In this project, a semi-supervised learning interface using Tri-training [1] and Tri-training with disagreement [2] method have been implemented. Tri-training algorithm takes in three classifiers of different models or same model each trained with a subset of original labeled data using bootstrap sampling. Further unlabeled data will be added to a model’s training set if it can achieve agreed label prediction by other two models. Training stops when all the three models do not change anymore. Tri-training with disagreement algorithm works similarly to Tri-training algorithm except it only adds unlabeled data to one’s training set if one’s prediction disagrees with the other two models’ agreed prediction.

Implementation

TriTraining

This method is based on the pseudo code from this paper[1]. In this method, three classifiers were used to label data in each iteration. For each classifier, a proxy labeled dataset was created by the prediction of the other two classifiers. A certain number of data from this dataset would be added to the training set, after which the proxy labeled dataset will be cleared for the next run. The number of added data is controlled by the errors of the other two classifiers, which could be 0 if they have worse performance than the last run. The training process will stop when no proxy labeled data could be added to the training set. Note that the unlabeled dataset will not be changed after each iteration.

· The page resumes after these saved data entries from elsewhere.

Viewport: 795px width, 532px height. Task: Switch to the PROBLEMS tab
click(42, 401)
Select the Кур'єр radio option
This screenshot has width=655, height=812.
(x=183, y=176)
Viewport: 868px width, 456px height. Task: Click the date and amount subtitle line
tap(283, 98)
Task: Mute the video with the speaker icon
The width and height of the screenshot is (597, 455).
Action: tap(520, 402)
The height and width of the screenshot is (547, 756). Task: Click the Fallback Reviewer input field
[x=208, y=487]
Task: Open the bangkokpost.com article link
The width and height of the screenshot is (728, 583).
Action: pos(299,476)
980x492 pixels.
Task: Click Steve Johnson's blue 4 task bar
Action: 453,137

Tri Training with Disagreement

The Tri Training with disagreement wrapped in TriTrainingwDisagreement class is coded in python and implements the algorithm from Tri Training paper [1] and adjusts for pseudo label updating only if one’s prediction disagrees with the other two models’ agreed prediction based on Tri Training with disagreement paper [2]. The TriTrainingwDisagreement class implements fit(), predict(), score() API, detailed usage refer to the session below. On a separate note, part of the implementation also uses python’s math, numpy and sklearn packages. Math package is used here for floor, ceiling math functions, numpy package used for numpy array manipulations as the fit(), predict(), score() APIs accepts/returns numpy input/output, and sklearn package used for its resample function for subsample/boostramp as required in the original algorithm [1] and accuracy score function for the score() API.

Usage

To use these methods, users should try from tritraining import TriTraining from tritraining import TriTrainingwDisagreement

To initialize Self-training, users should assign a sklearn classifier which would be used in training. The TriTraining and TriTraining with Disagreement methods could initialize with a sklearn classifier (or any classifier that has fit(), predict(), score() API that is of same input/output format and function of sklearn classifier), which would be cloned three times. Or, they could initialize with a list contains three classifiers, then three of them would be used for tri-training.

Like sklearn classifiers, each methods provides three basic function APIs: fit(), predict() and score(). Those functions are similar to those of sklearn classifiers, but some of the parameters have been modified based on the semi-supervised algorithms. In particular, fit() function need not only the labeled dataset: L_X and L_y, but also the unlabeled data U_X. All of three should be numpy arrays, and U_X should have the same number of attributes as L_X.

Contribution

Xunyi implemented the TriTraining and Self-training.

Xiaohong implemented the TriTraining with disagreement

Reference

[1] Zhou, Z.-H., & Li, M. (2005). Tri-Training: Exploiting Unlabled Data Using Three Classifiers. IEEE Trans.Data Eng., 17(11), 1529–1541.

[2] Søgaard, A. (2010). Simple semi-supervised training of part-of-speech taggers. Proceedings of the ACL 2010 Conference Short Papers.